▸ DATA SHOWN:
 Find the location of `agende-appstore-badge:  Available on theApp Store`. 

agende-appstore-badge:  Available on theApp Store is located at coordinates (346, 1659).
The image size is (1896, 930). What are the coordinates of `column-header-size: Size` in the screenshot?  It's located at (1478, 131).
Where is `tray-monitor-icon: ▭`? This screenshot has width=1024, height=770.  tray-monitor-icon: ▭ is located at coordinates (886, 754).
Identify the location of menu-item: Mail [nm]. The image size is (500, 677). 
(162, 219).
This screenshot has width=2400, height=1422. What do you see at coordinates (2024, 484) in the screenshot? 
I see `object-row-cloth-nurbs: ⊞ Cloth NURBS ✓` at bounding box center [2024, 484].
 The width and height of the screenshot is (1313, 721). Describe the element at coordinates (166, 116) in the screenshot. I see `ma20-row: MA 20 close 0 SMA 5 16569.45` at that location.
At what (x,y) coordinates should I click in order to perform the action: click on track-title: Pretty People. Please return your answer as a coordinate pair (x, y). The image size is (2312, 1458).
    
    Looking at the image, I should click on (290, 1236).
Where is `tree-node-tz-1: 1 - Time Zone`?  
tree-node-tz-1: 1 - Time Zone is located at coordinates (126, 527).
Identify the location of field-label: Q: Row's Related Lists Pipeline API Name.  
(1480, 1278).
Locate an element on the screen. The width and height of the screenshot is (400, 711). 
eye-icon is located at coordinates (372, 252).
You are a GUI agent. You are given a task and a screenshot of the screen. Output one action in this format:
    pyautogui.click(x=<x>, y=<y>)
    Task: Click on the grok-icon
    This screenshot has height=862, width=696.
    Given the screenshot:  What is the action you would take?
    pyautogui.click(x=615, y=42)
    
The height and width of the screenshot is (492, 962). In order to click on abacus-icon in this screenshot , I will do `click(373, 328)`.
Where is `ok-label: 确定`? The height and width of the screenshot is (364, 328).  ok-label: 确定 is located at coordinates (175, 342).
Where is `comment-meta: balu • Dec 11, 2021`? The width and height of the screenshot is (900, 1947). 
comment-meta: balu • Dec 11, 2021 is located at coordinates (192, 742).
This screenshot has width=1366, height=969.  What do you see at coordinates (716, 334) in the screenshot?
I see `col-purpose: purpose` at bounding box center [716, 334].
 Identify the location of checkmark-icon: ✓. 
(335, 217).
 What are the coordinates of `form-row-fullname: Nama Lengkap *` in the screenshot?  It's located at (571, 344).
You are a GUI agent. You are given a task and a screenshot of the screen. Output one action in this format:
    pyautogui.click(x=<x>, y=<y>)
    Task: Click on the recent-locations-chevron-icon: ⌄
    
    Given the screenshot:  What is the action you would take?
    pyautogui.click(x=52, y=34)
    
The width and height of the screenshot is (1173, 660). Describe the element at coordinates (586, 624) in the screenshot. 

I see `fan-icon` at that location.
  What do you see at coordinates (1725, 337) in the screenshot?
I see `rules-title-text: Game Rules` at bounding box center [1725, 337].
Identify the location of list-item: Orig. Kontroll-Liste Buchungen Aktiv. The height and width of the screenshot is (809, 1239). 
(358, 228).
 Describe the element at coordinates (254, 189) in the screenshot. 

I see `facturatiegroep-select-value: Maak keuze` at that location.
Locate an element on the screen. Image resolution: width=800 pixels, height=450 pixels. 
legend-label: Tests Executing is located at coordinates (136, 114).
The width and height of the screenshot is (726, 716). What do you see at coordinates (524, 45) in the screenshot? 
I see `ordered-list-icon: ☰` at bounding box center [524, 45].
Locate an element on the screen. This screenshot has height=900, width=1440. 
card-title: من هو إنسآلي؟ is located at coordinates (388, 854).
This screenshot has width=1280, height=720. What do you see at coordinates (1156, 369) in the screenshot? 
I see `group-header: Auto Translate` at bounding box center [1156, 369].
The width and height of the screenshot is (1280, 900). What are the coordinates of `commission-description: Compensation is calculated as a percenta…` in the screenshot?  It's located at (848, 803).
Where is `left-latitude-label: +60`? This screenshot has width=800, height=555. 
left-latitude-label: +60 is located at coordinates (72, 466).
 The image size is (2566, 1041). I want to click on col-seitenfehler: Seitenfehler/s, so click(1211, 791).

▸ TO DO:
Repeat all of the lines above word for word.

▸ TASK ANSWER:
 Find the location of `agende-appstore-badge:  Available on theApp Store`. 

agende-appstore-badge:  Available on theApp Store is located at coordinates (346, 1659).
The image size is (1896, 930). What are the coordinates of `column-header-size: Size` in the screenshot?  It's located at (1478, 131).
Where is `tray-monitor-icon: ▭`? This screenshot has width=1024, height=770.  tray-monitor-icon: ▭ is located at coordinates (886, 754).
Identify the location of menu-item: Mail [nm]. The image size is (500, 677). 
(162, 219).
This screenshot has width=2400, height=1422. What do you see at coordinates (2024, 484) in the screenshot? 
I see `object-row-cloth-nurbs: ⊞ Cloth NURBS ✓` at bounding box center [2024, 484].
 The width and height of the screenshot is (1313, 721). Describe the element at coordinates (166, 116) in the screenshot. I see `ma20-row: MA 20 close 0 SMA 5 16569.45` at that location.
At what (x,y) coordinates should I click in order to perform the action: click on track-title: Pretty People. Please return your answer as a coordinate pair (x, y). The image size is (2312, 1458).
    
    Looking at the image, I should click on (290, 1236).
Where is `tree-node-tz-1: 1 - Time Zone`?  
tree-node-tz-1: 1 - Time Zone is located at coordinates (126, 527).
Identify the location of field-label: Q: Row's Related Lists Pipeline API Name.  
(1480, 1278).
Locate an element on the screen. The width and height of the screenshot is (400, 711). 
eye-icon is located at coordinates (372, 252).
You are a GUI agent. You are given a task and a screenshot of the screen. Output one action in this format:
    pyautogui.click(x=<x>, y=<y>)
    Task: Click on the grok-icon
    This screenshot has height=862, width=696.
    Given the screenshot:  What is the action you would take?
    pyautogui.click(x=615, y=42)
    
The height and width of the screenshot is (492, 962). In order to click on abacus-icon in this screenshot , I will do `click(373, 328)`.
Where is `ok-label: 确定`? The height and width of the screenshot is (364, 328).  ok-label: 确定 is located at coordinates (175, 342).
Where is `comment-meta: balu • Dec 11, 2021`? The width and height of the screenshot is (900, 1947). 
comment-meta: balu • Dec 11, 2021 is located at coordinates (192, 742).
This screenshot has width=1366, height=969.  What do you see at coordinates (716, 334) in the screenshot?
I see `col-purpose: purpose` at bounding box center [716, 334].
 Identify the location of checkmark-icon: ✓. 
(335, 217).
 What are the coordinates of `form-row-fullname: Nama Lengkap *` in the screenshot?  It's located at (571, 344).
You are a GUI agent. You are given a task and a screenshot of the screen. Output one action in this format:
    pyautogui.click(x=<x>, y=<y>)
    Task: Click on the recent-locations-chevron-icon: ⌄
    
    Given the screenshot:  What is the action you would take?
    pyautogui.click(x=52, y=34)
    
The width and height of the screenshot is (1173, 660). Describe the element at coordinates (586, 624) in the screenshot. 

I see `fan-icon` at that location.
  What do you see at coordinates (1725, 337) in the screenshot?
I see `rules-title-text: Game Rules` at bounding box center [1725, 337].
Identify the location of list-item: Orig. Kontroll-Liste Buchungen Aktiv. The height and width of the screenshot is (809, 1239). 
(358, 228).
 Describe the element at coordinates (254, 189) in the screenshot. 

I see `facturatiegroep-select-value: Maak keuze` at that location.
Locate an element on the screen. Image resolution: width=800 pixels, height=450 pixels. 
legend-label: Tests Executing is located at coordinates (136, 114).
The width and height of the screenshot is (726, 716). What do you see at coordinates (524, 45) in the screenshot? 
I see `ordered-list-icon: ☰` at bounding box center [524, 45].
Locate an element on the screen. This screenshot has height=900, width=1440. 
card-title: من هو إنسآلي؟ is located at coordinates (388, 854).
This screenshot has width=1280, height=720. What do you see at coordinates (1156, 369) in the screenshot? 
I see `group-header: Auto Translate` at bounding box center [1156, 369].
The width and height of the screenshot is (1280, 900). What are the coordinates of `commission-description: Compensation is calculated as a percenta…` in the screenshot?  It's located at (848, 803).
Where is `left-latitude-label: +60`? This screenshot has width=800, height=555. 
left-latitude-label: +60 is located at coordinates (72, 466).
 The image size is (2566, 1041). I want to click on col-seitenfehler: Seitenfehler/s, so click(1211, 791).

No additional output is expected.